Art, science, architecture, literature, agriculture... manufacturing, organising, debating... building dynasties, waging wars, forging alliances. Getting it wrong, then starting over and getting it right; these are the things that produce mature, rounded, wide-horizoned civilisations and they all take time. Lots of time.
Look what instant wealth did to the Arab nations. See how African despots plunder and pillage and murder their own people. Witness what a violent disaster Islam's access to the modern world is. Why do you think everybody is shitting themselves over Iran and Syria and nuclear weapons? Holy lands? Who knows what further ungodly hells those nations that cleave to superstition have yet to wreak?
But even then, within a single supposedly advanced culture, equality is impossible and attempts to impose it have brought nothing but misery and death to millions via the disastrous failed social experiments of the Soviet Union, China, Laos, North Korea. Cuba... and Tooting. There are no fast fixes, no instant righting of wrongs.
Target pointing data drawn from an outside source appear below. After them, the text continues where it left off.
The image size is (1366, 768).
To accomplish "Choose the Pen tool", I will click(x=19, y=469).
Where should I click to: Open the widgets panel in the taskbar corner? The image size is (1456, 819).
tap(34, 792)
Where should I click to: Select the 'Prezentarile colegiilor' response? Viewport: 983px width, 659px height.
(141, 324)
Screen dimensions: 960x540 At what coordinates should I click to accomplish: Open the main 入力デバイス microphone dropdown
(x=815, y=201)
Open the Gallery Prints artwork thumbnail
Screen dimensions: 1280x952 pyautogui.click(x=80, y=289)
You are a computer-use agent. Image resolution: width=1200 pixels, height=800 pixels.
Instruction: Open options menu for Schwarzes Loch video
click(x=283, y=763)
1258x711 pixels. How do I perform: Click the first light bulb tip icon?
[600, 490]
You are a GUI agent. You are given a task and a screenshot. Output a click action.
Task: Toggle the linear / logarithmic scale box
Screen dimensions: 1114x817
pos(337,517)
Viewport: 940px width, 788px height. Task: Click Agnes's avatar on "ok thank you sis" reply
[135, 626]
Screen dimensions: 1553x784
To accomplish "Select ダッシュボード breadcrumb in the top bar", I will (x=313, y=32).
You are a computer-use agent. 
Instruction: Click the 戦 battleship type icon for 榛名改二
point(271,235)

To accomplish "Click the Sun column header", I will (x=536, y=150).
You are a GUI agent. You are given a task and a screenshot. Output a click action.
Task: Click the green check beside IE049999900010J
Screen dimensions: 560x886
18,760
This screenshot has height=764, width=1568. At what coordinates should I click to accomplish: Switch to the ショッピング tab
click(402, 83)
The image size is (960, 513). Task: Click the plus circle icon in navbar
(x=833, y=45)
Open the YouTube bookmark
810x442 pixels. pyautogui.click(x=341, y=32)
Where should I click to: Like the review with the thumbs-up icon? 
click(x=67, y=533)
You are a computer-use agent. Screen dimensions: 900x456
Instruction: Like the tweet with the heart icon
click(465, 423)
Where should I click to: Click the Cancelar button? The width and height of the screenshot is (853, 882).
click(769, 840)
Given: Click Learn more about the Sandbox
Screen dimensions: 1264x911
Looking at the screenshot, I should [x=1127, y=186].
Which is of course why ruling power in one of the most civilised countries on earth is not in the hands of first generation neophtyes, but vested mainly in a small number of privileged families who breed to lead, balanced by the background chatter of an envious proletariat. It's how it is and in the main it works very well indeed; the appearance of a democracy but with a firm-ish continuous hand on the tiller.
All of which makes yesterdays student protest amusing in the extreme. Bleating about making the rich pay so that they in turn can become rich (they imagine) through a superior education. Bunking off from their studies to stand around in the rain and growl trite slogans at the very police they will expect to protect them when the nasty uneducated people ransack their grubby bedsits while they're out at play.
Offered the option, who do you want running the country?
Yeah! Fuck off, rich boy!
If history teaches us anything, gradual change is always better and more permanent than violent swings. Put a toddler in charge of the ship and who knows where we'll end up. And when it comes down to it, few people want to lead in any case; it's far too much like hard work. So, let the children have their day, let them feel like they made a difference and then let them see the ferocious struggle to become more than equal that they will invest in their own children.
There are only so many silver spoons to go around and soon enough they'll be stabbing each other in the back trying to get their hands on one. Sounds fair to me.